(Stored data)
━━━

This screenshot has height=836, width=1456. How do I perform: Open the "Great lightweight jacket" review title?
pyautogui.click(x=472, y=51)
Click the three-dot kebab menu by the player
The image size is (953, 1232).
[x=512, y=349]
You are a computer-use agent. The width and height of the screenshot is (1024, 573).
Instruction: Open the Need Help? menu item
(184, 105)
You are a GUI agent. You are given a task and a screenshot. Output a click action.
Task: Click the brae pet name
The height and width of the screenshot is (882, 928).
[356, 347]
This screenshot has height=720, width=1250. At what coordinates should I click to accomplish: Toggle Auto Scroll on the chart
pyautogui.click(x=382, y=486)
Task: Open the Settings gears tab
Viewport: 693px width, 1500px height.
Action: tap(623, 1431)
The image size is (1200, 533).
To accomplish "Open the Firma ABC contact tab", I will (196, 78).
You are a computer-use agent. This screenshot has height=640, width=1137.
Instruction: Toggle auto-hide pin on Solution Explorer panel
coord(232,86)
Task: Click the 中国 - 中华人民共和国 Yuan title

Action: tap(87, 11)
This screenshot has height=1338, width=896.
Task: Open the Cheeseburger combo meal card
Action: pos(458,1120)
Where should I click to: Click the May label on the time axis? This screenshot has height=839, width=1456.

━━━

Go through the entries above and count the lines containing the string "computer". Give only that number.

■ Exercise response
2